-- Aim of the exercise --
Once the line containing "Escort Service Abbekerk (63, 2356)" is found in the entries below, reproduce it and every line after it, stopping at and including the line containing "Escort Service Nieuwe Niedorp (211, 2376)"; reproduce nothing else, and keep each line exact.

----------

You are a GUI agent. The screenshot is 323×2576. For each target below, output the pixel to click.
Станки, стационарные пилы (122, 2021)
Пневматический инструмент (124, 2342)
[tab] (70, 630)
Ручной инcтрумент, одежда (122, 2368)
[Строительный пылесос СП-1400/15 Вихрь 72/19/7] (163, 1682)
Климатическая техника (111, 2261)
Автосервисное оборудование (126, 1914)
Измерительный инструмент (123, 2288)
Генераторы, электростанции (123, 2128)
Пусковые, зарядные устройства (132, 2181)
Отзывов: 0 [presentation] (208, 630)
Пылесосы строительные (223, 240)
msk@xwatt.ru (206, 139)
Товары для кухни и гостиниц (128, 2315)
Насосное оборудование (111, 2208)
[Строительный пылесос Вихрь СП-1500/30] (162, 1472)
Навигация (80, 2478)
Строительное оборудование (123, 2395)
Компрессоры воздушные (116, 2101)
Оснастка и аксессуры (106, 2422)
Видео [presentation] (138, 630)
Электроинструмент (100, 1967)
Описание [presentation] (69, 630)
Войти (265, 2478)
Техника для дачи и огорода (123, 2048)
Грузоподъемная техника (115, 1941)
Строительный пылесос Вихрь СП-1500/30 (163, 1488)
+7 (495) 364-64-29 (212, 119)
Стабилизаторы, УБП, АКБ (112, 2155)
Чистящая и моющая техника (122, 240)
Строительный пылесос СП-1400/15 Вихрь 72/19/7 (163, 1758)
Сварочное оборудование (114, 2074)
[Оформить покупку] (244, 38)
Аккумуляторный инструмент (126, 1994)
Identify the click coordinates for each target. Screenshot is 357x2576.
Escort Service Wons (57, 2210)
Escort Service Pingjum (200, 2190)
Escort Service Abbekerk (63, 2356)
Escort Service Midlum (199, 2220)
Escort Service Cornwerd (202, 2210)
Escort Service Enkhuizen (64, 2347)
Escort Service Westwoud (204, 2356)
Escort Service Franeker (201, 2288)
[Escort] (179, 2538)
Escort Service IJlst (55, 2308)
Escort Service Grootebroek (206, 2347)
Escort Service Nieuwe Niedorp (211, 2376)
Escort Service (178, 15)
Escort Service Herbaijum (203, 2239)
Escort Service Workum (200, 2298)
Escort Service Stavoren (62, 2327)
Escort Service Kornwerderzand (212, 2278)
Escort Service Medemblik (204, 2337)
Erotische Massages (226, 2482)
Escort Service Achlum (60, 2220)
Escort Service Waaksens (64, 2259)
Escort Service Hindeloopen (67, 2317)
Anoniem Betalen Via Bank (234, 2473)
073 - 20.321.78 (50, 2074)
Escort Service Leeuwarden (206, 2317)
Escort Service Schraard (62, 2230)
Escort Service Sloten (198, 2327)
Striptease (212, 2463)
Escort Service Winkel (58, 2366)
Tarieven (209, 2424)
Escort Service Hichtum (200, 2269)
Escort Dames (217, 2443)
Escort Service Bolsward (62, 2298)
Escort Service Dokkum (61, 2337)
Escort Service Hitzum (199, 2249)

----------

-- Answer space --
Escort Service Abbekerk (63, 2356)
Escort Service Midlum (199, 2220)
Escort Service Cornwerd (202, 2210)
Escort Service Enkhuizen (64, 2347)
Escort Service Westwoud (204, 2356)
Escort Service Franeker (201, 2288)
[Escort] (179, 2538)
Escort Service IJlst (55, 2308)
Escort Service Grootebroek (206, 2347)
Escort Service Nieuwe Niedorp (211, 2376)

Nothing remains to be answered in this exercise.